Theravectys just announced positive results of its HIV drug candidate in a phase I/II study. The therapeutic vaccine using lentivirus could be the first cure available for the 35 million people currently suffering from this worldwide epidemic.
Paris-based Theravectys presented detailed results from its phase I/II study at the 2015 Towards an HIV Cure Symposium in Vancouver, Canada. The trial currently enrolled 38 HIV-positive patients under HAART (the antiretroviral therapy currently used to control the disease and not cure patients), and aimed at comparing the safety, tolerability and immunogenicity of the therapeutic vaccine candidate at 3 different doses to placebo.
This phase I/II study is the first-ever lentivector based therapeutic vaccine trial and consists of two intramuscular injections, separated by an 8 weeks time period, of non-replicative and self-inactivating lentiviral vectors. The engineered virus is encoded for immunogenic regions of the HIV GAG, POL and NEF proteins. The treatment aims at inducing a response from the patients own T-cells against these HIV proteins.
With this approach, Theravectys’ goal is to replace HAART with a sustainable cure to the disease.
With the absence of any serious adverse events on all 38 patients and no safety concerns related to the treatment, the clinical data confirmed both the safety and tolerance of Theravectys’ lentiviral-based therapeutic vaccine. In addition, the analysis of the immunological data demonstrated the ability of the vaccine candidate to elicit multi-specific and poly-functional CD8 and CD4 T-cell responses in most of the vaccinated patients.

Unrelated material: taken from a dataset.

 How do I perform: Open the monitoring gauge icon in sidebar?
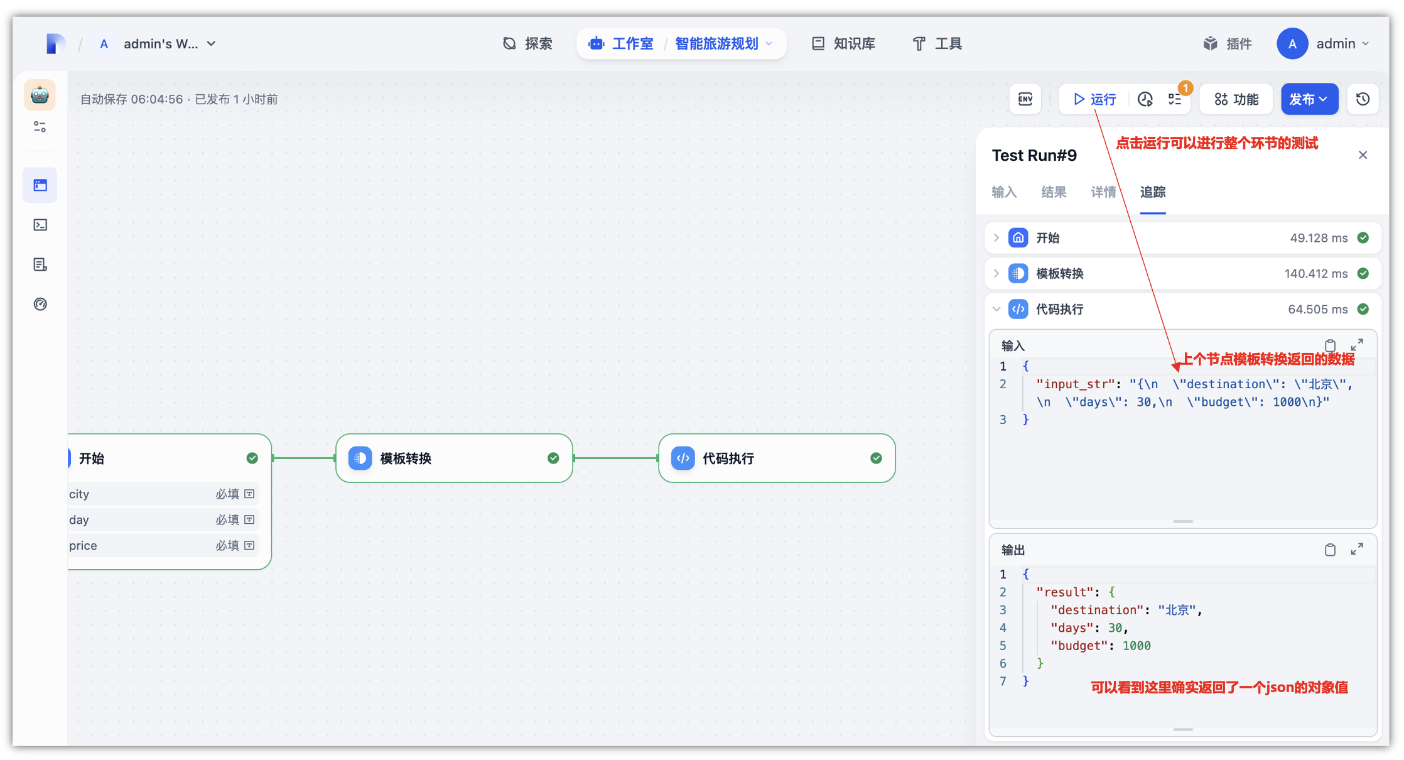pyautogui.click(x=40, y=304)
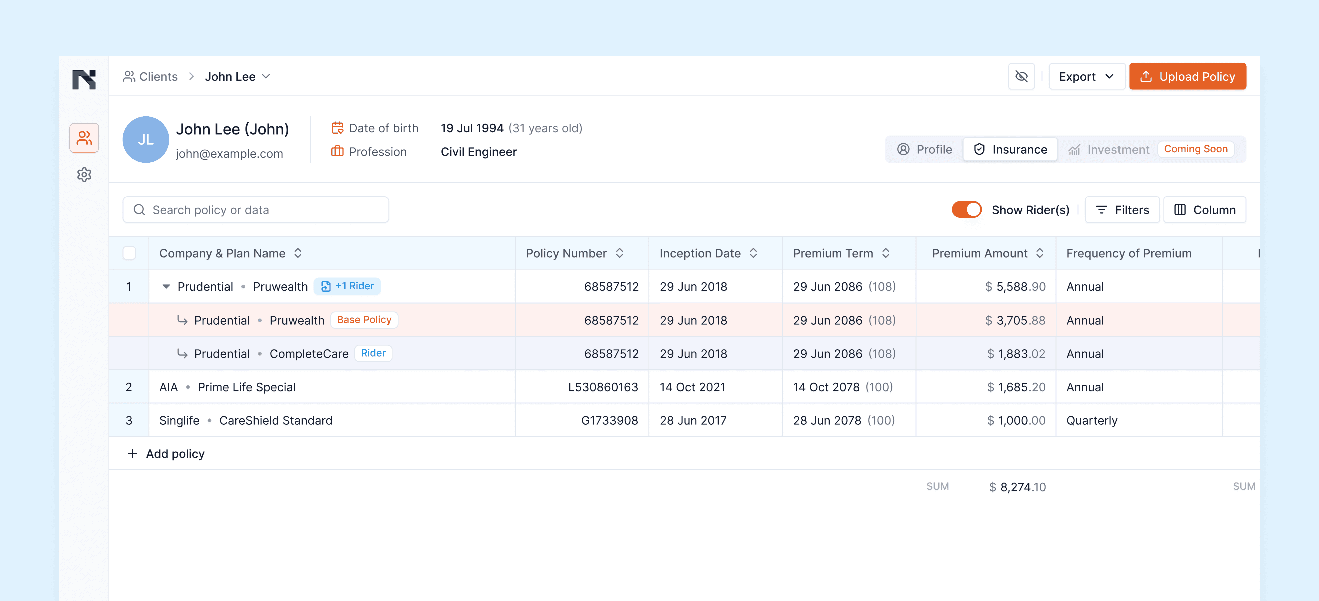Check the select-all checkbox in the table header
The height and width of the screenshot is (601, 1319).
130,253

“These data provide further evidence that THERAVECTYS’ regimen vaccine is safe and well tolerated, and can induce intense, broad and long-lasting cellular immune responses in vaccinated patients regardless their preexisting immune profile” says Dr. Cécile Bauche, Chief Scientific Officer of the company.
Theravectys’ ambition isn’t only limited to finding a HIV cure. The company is also developing a robust technology platform with many applications that can be used for infectious diseases or oncology (Theravectys detains for example an Orphan Drug Designation in Leukemia).
As a spin-off of the Pasteur Institute, the company has now capitalized more than 15 years of fundamental research in the field of lentiviral vectors, and has secured worldwide exclusive rights to Pasteur’s proprietary intellectual property related to the use of lentiviral vectors for human and veterinary vaccination and immunotherapy applications.
Another reason to keep an eye on Theravectys, is its recent development regarding the trendy CAR-T field. Thanks to its lentivirus expertise, Theravectys can insert a gene into patients’ T-cells and consequently boost them to fight cancers. Even though the therapy is still in a preclinical phase, Theravectys has already imagined an automated at-the-patient-bedside process, which involves an ON-OFF switch that can be triggered by physicians to manage the initiation, intensity and duration of the therapy and thus, avoid CAR-T’s critical side effects such has cytokine storm.
On top of being a pioneer in HIV treatments, Theravectys is building a technology platform that can catch the attention of many Big Pharmas and investors. But with competitive CAR-T approaches using for example the revolutionary engineering tool CRISPR – which doesn’t have the negative reputation of viral vectors – the race to the market will be tough for Theravectys. New and further proof of its technology’s efficacy will have to rapidly follow if the company wants to win this race.